Immortalized Human Primary Coronary Artery Endothelial Cells

Catalog Number: IHPC002
Product Format: Frozen or T-25 Flask
Cell Number: 500,000 cells/vial

Materials Required

• Immortalized Human Primary Coronary Artery Endothelial Cells

• Complete Endothelial Cell Growth Medium

• Alphabiocoat-coated flasks or plates

• Sterile phosphate-buffered saline (PBS)

• Cell Detachment Solution

• Neutralizing Solution

• Tissue culture flasks or plates (T25 or multiwell plates)

• 37°C, 5% CO₂ humidified incubator

• Centrifuge (for passaging)

• Hemocytometer or automated cell counter

• Cryopreservation medium

• Liquid nitrogen storage system

Protocol

1. Thawing Frozen Cells

1. Prepare Coated Flask:

   • Coat a T25 flask with 1 mL of Alphabiocoat.

   • Incubate for 30 minutes at 37°C or overnight at 4°C.

   • Aspirate the excess before use.

2. Rinse:

   • Wash the flask with sterile 1× PBS.

3. Warm Medium:

   • Pre-warm complete endothelial cell growth medium to 37°C.

4. Quick Thaw:

   • Remove cryovial from liquid nitrogen.

   • Thaw in a 37°C water bath for 1–2 minutes.

5. Dilute Cells:

   • Transfer contents to a 15 mL tube.

   • Add 5 mL warm medium dropwise to minimize osmotic shock.

6. Centrifuge:

   • Spin at 200 × g for 5 minutes.

7. Resuspend & Plate:

   • Aspirate the supernatant.

   • Resuspend cells in fresh medium.

   • Transfer to a prepared Alphabiocoat-coated flask.

8. Incubate:

   • Place in a 37°C, 5% CO₂ humidified incubator.

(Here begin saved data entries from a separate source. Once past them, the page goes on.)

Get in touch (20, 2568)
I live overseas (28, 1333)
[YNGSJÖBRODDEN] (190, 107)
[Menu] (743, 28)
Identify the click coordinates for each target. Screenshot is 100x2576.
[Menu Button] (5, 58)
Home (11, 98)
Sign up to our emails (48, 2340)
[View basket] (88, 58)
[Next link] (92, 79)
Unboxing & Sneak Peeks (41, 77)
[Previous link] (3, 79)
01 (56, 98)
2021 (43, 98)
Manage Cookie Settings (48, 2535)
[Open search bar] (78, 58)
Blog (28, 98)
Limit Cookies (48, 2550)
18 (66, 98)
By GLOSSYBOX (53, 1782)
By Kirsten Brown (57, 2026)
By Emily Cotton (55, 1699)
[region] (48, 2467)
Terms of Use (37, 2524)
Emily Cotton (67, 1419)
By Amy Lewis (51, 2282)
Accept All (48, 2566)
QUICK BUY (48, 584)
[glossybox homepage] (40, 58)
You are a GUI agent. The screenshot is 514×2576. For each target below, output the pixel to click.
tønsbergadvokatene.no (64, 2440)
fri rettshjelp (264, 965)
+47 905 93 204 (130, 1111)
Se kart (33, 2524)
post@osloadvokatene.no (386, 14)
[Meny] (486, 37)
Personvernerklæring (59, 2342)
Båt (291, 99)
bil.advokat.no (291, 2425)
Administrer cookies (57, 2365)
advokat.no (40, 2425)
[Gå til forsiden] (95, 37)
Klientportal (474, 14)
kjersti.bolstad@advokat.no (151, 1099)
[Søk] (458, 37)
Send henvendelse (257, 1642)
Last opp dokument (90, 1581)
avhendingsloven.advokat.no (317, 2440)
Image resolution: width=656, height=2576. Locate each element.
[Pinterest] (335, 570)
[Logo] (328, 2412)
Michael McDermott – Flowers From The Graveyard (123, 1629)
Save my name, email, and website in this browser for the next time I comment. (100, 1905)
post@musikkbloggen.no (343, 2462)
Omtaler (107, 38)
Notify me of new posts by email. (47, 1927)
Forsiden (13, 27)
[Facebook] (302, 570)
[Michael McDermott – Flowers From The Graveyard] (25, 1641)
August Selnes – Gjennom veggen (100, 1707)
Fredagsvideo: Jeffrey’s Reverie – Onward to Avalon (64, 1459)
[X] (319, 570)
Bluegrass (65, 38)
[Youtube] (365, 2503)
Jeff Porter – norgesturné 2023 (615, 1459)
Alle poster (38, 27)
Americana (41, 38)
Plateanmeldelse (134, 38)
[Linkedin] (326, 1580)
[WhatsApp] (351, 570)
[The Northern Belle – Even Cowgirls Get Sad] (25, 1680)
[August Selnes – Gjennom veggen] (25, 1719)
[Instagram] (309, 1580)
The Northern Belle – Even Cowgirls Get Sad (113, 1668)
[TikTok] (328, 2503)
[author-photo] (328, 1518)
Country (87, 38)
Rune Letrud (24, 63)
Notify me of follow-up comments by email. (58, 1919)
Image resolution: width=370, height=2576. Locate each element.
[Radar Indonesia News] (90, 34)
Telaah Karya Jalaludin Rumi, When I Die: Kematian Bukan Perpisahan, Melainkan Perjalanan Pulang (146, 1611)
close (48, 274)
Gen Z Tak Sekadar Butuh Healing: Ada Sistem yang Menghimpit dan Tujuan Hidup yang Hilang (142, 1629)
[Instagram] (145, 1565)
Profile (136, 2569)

2. Routine Maintenance & Passaging

1. Monitor Growth:

   • Observe daily for cobblestone morphology at confluence.

2. Medium Change:

   • Replace medium every 2–3 days. Endothelial cells are sensitive to waste accumulation.

3. Passage at 80–90% Confluence:

   • Aspirate medium and rinse with PBS.

   • Add 1 mL (T25) or 2–3 mL (T75) of Cell Detachment Solution.

   • Incubate 2–3 minutes at 37°C.

   • Observe under a microscope for rounding and detachment.

   • Add 2–3 mL Neutralization Solution.

   • Pipette gently to create a single-cell suspension.

   • (Optional) Centrifuge at 200 × g for 5 minutes to remove residual enzyme.

   • Resuspend in fresh medium and plate at a 1:2 to 1:4 split ratio in Alphabiocoat-coated flasks.

3. Cryopreservation

1. Harvest Cells: Follow passaging steps above.

2. Count Cells: Adjust to 1–5 × 10⁶ cells/mL in cryopreservation medium.

3. Aliquot: Dispense 1 mL per cryovial.

4. Freeze Slowly:

   • Use a controlled-rate freezer or isopropanol freezing container.

   • Store at –80°C overnight, then transfer to liquid nitrogen.

4. Key Considerations & Troubleshooting

• ✔ Morphology Check:
  Cells should exhibit a cobblestone monolayer at confluence. Elongated cells may suggest contamination or stress.

• ✔ Avoid Over-Confluency:
  Prolonged contact inhibition can lead to cell death or detachment.

• ✔ Use at Low Passage:
  Use within 20–30 passages for optimal consistency, even if immortalized.

• ✔ Contamination Control:
  Practice strict aseptic technique. Endothelial cells are highly sensitive to microbial contamination.

Expected Results

• Adhesion: 4–6 hours post-plating

• Proliferation: 24–48 hours

• Doubling Time: ~24–36 hours (varies with media and conditions)

Product Usage

Cells are offered for Research Use Only. Not for Clinical Use.